It seems like they just kind of bought it from the beginning, bought Bob's story. You know, this case took a long time to get to trial, to get to conclusion.
Seven years was the process between the time she was killed and the time it was resolved. They thought he behaved a little oddly.
And they thought, boy, there are a lot of abrasions and things on her body. But that makes sense because he dragged her out of the shower and took her into the middle of the room and he was giving her CPR.
The medical examiner who did the autopsy could not find a cause of death right off the top. There was no obvious sign of strangulation, for example.
There was no obvious sign of enough brute blunt object force to kill her. So they just didn't know for sure.
That detective was always kind of suspicious and he kind of kept at it.
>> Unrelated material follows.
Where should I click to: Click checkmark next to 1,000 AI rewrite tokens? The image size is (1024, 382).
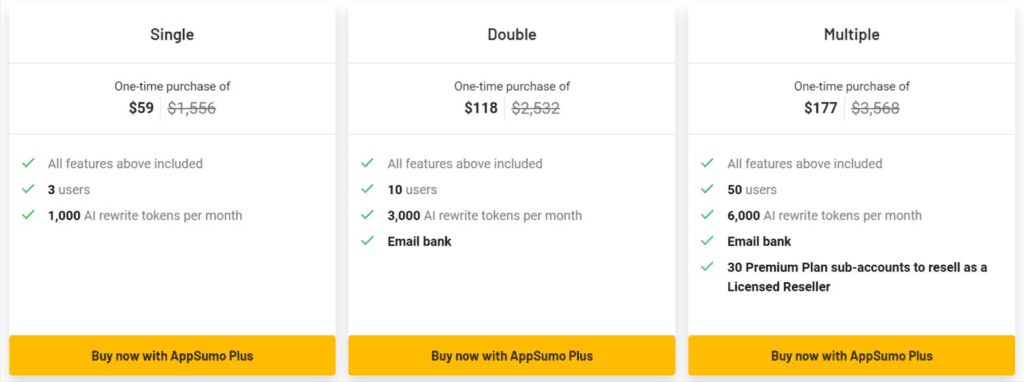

But he was unable to move against the husband because he didn't have the medical examiner on side.

There wasn't an indication it was actually a homicide, so he couldn't charge the guy.

I think that the issue was that the medical examiner who looked at the body initially didn't recognize that that was potentially from a strangulation case. One of the interesting things about this is that, you know, that initial determination by law enforcement or by a coroner or medical examiner carries so much weight in so many of these cases that we've covered.
And everything sort of cascades from that, whether it's, you know, the weight of innocence or the weight of guilt. Yeah, the system is front loaded in that interesting way.
But everything takes so long. The initial determination is so weighty, is so important that it takes a long, long time to undo that, to see a case from the other side.
That happened in this case, for sure. Let's talk about the Training Institute for Strangulation Prevention.
I've never heard of them before. How'd you guys come across them? And tell me a little bit more about that.
Our victim's sister, who located those people, when we were doing the story and heard about them, they happened to be having a conference not far away from where both the producer and I live. And that's where that interview came from that you will see in addition to the material here.
It's a group who recognize that medical examiners, most prosecutors, most people in local law enforcement in the country are only aware of, you know, one very specific kind of injury from strangulation and they miss a lot. This feels like a good place to listen to this extra sound.
If you want to see the full video of this, you can see it on our website. It's an interview with the former prosecutor, Gail Strack, and attorney Casey Gwynn.
And they're talking about the Training Institute of Strangulation Prevention and what can be learned from their work. So let's listen to that.
The Training Institute on Strangulation Prevention actually started probably in 1995. Casey put me in charge of the Domestic Violence Unit.
We had two teenagers. Both of them had been choked before they were killed.
Neither case got prosecuted, and it really changed my life personally. And ever since then, we've been trying to figure out what happened.
Can we make it better? And can we make it right? Strangulation has been missed for decades and decades in this country. There's no black eyes.
There's no broken bones. And we didn't understand that for almost 30 years in our work as prosecutors and as social change advocates.
But the other thing we didn't understand is that men who strangle women are not the same as men who push or slap or punch women. If you go after stranglers before they kill, you're getting the killers before the victim is dead.
Our work has prevented homicides in San Diego, in California, and across America. That is certainly provocative.
The idea that strangling is a precursor to domestic violence, which is in one form or another, so many Dateline episodes and so many stories that we cover. The idea that they have prevented deaths was just something I wouldn't ever have considered.
Maybe you discover maybe you discover a death, a reason for death that you didn't, weren't aware of. That seemed obvious, but to prevent them, well, I guess so.
You know, there's an assault on a woman, and if she is able to report what happened to her, and they can have a proper look at, you know, the medical indicators, They can stop that person. One of the things I really like about this episode is I always like it when we can sort of take our eyes off the actual story that we're telling and do something a little bit bigger.
In this case, I'm sort of talking about domestic violence and strangulation and the whole issue of, you know, sort of controlling men like that and where that can lead.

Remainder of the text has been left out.